Ihre Erzählung «Der Feldweg», auf die ich damals gestossen bin, steht in einer literarischen Tradition von Heimat- und Naturbetrachtungen, wie man sie etwa von Hermann Hesse oder Peter Handke kennt – reflektierend, melancholisch und feinfühlig:
«Man muss mit seinen Gedanken weit in die Kindheit zurückträumen, um sich des Feldwegs zu erinnern, auf dem man noch an der Mutterhand ins Grüne wanderte. Wenn unsere kleinen Füsse über die Unebenheiten des Weges stolperten und wir hinzufallen drohten, hielten wir uns schnell fest an Mutters Rock und riefen, ach, dieser böse Weg! Und darauf bekamen wir zur Antwort, Kinder, dies ist ein schöner und ein guter Weg, denn er bewahrt uns davor, schnell zu gehen.»
Ein weiteres Beispiel ihrer poetischen Ausdruckskraft ist das Gedicht «Wenn der Mond rot leuchtet», erschienen 1965 in den «Baselbieter Heimatblättern» – ein dichter, eindrucksvoller Text über innere Glut, Sehnsucht und Trost:
Wenn der Mond rot leuchtet
Ein Feuer brennt in mir, lichterloh!
Brennen ist Schmerz, glutvolle Flamme der Tiefe.
Die Frage sengt in mir, ungelöst;
Fragen ist Qual, hilfloses Warum an das Sein?
Dämon oder Engel? Einer kam,
weckte die Glut in grauer Asche verborgen.
Es leuchtet der Vollmond, herzblutrot,
tröstend teilt er mit mir den Zauber der Stunde.
Dieses Gedicht zeigt eindrucksvoll, wie Martha Moser ihre Empfindsamkeit in Worte zu fassen wusste. Es ist ein stilles Zwiegespräch mit dem Leben – offen, fragend, tastend und berührbar.
Obwohl Martha Moser-Bürkle ein beeindruckendes literarisches und soziales Werk hinterlassen hat, geriet ihr Name zunehmend in Vergessenheit. Der Feldweg aus ihrer Erzählung mag in eine Vorstadtstrasse verwandelt worden sein – doch ihre Worte haben Bestand und berühren noch heute.

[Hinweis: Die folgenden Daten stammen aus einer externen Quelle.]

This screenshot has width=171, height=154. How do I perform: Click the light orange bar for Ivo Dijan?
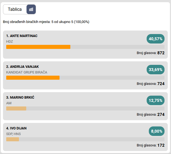(12, 139)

Seit 1998 liegt ihr umfangreicher schriftlicher Nachlass im Staatsarchiv. Interessierte können dort weitere Informationen zu ihrem Leben und Werk einholen.
Künstler, Dichter, Macher und Visionäre
vs. In unserer Serie stellt Hanspeter Gautschin Menschen aus dem Oberbaselbiet vor, die einst prägend wirkten, heute aber fast vergessen sind. Es sind Künstlerinnen, Dichter, engagierte Macherinnen, stille Visionäre – ebenso wie Unternehmer, Tüftler und Gestalter der Industriewelt, die mit Innovationsgeist und Tatkraft die Entwicklung unserer Region vorantrieben. Persönlichkeiten, die das kulturelle, soziale, geistige oder wirtschaftliche Leben des Oberbaselbiets nachhaltig geprägt haben. Mit erzählerischem Gespür und einem feinen Blick für das Wesentliche lässt Gautschin diese Lebensgeschichten wieder aufleuchten – als Erinnerung, Inspiration und als Beitrag zur regionalen Identität.
Hanspeter Gautschin (1956) lebt in Oberdorf und blickt auf eine facettenreiche Laufbahn im Kulturbereich zurück. Als ehemaliger Impresario, Kulturförderer und Museumsleiter erzählt er mit Vorliebe Geschichten über Menschen, Kultur und das Leben im Alltag.